Ein Zustand, den auch die Berliner Gesundheitssenatorin Dilek Kalayci unbefriedigend findet. Auch sie fordert „zielgerichtete Testungen“ von Rückkehrern. Und schreibt zur jetzigen Praxis auf Tagesspiegel-Anfrage: „Bei der Umsetzung der 14-tägigen Quarantäne nach Rückkehr aus Risikogebieten ist bei den Menschen sehr viel Eigenverantwortung gefragt. Meine Befürchtung ist, dass sich Rückkehrerinnen und Rückkehrer nicht daran halten.“

Ist das abschreckend genug?

Wie viele sich trotz der Reisewarnungen derzeit in Risikogebiete begeben oder aus ihnen einreisen, ist schwer zu beziffern. Es gibt auch für die Türkei-Reisenden keine exakten amtlichen Zahlen. Die Flughafengesellschaft Berlin-Brandenburg teilte mit, dass zwischen 25. Juni und 15. Juli über 30 000 Passagiere aus Berlin in die Türkei geflogen oder von dort gekommen sind.

Nachfragen bei türkischen Reisebüros ergaben, dass viele sich derzeit mit Buchungen zurückhalten und ihre Pläne auf den Herbst verschieben. Der Wille sei da, die Verunsicherung aber groß. Was viele im Hinterkopf haben: Niemand kann behaupten, nichts von der Reisewarnung gewusst zu haben. Arbeitgeber können die 14 Tage Quarantäne sogar vom Jahresurlaub abziehen.

Was sagt die türkische Gemeinde zu der deutschen Reisewarnung?

In Deutschland leben derzeit mehr als 2,7 Millionen Menschen mit türkischen Wurzeln, in Berlin sind es knapp 183 000. Die Bundesregierung hatte im Mai beschlossen, dass Einreisende aus der Türkei in Deutschland mit vierzehn Tagen Quarantäne rechnen müssen – mit Blick auf den Infektionsschutz war das zum damaligen Zeitpunkt sinnvoll.

Warum die strikten Regeln auch heute noch gelten müssen, kann Attila Karabörklü, Vorsitzender der Türkischen Gemeinde in Deutschland (TGD) nur bedingt nachvollziehen. Viele seiner Landsleute betrachteten eine Reise in die Türkei nicht als „Urlaub“, sondern als langersehnten Besuch bei Verwandten.

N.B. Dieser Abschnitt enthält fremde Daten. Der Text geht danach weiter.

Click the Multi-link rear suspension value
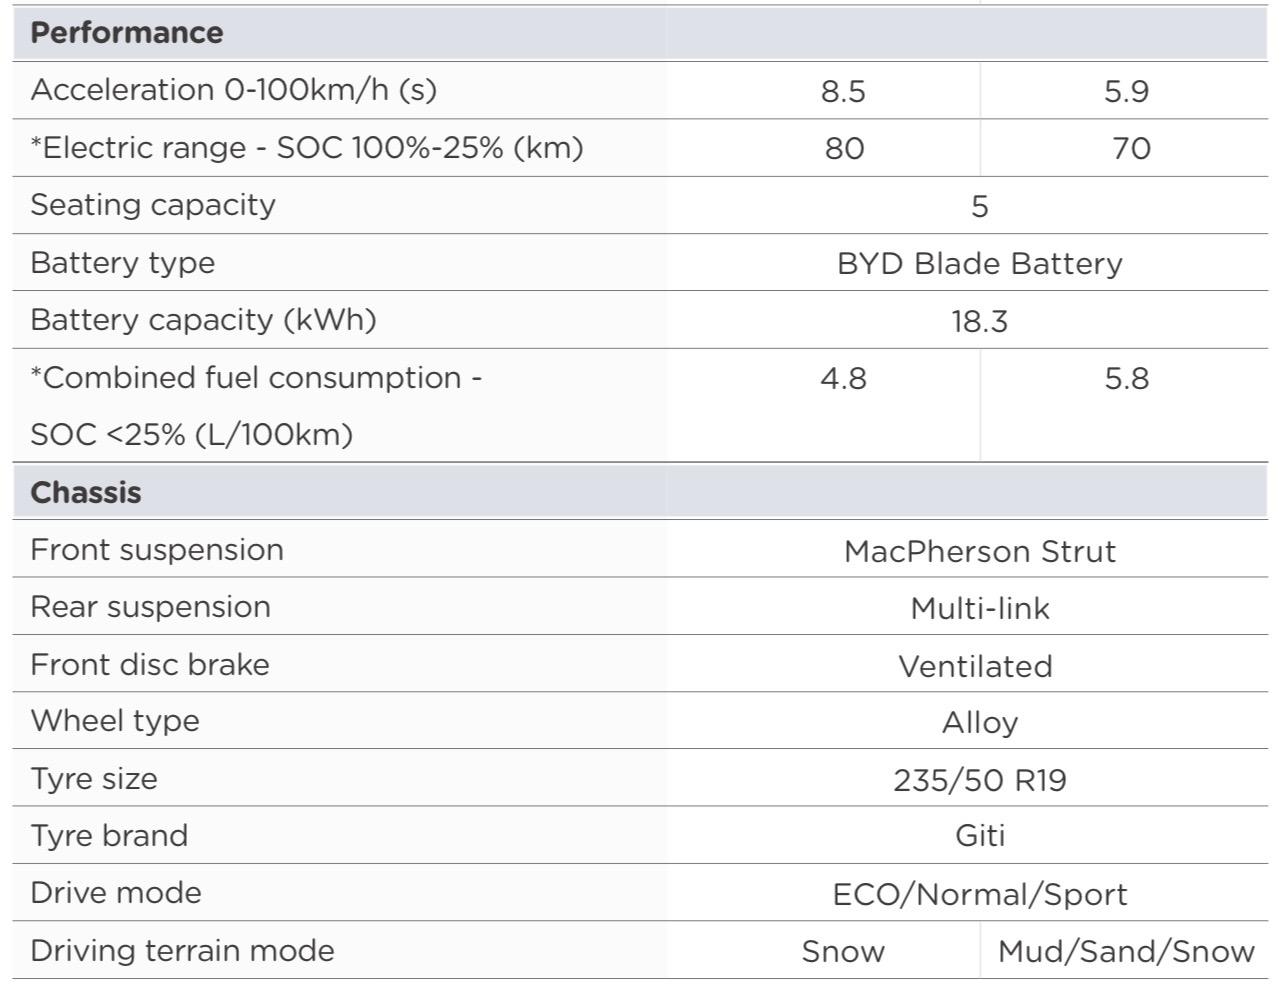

Niemand begebe sich „aus Jux und Dollerei“ in ein Risikogebiet. Die Reisewarnung bis Ende August sei eine große Belastung. Man hätte sich eine bessere Abstimmung zwischen deutscher und türkischer Seite gewünscht. Außerdem könnten viele Türken in Deutschland nicht nachvollziehen, warum für Italien oder Spanien – die beiden EU-Länder waren besonders stark von der Pandemie betroffen – andere Maßstäbe gelten würden. Die Bilder betrunkener Touristen aus Deutschland, die auf Mallorca unter Missachtung der Corona-Regeln wild gefeiert haben, dürften dieses Unverständnis noch verstärkt haben.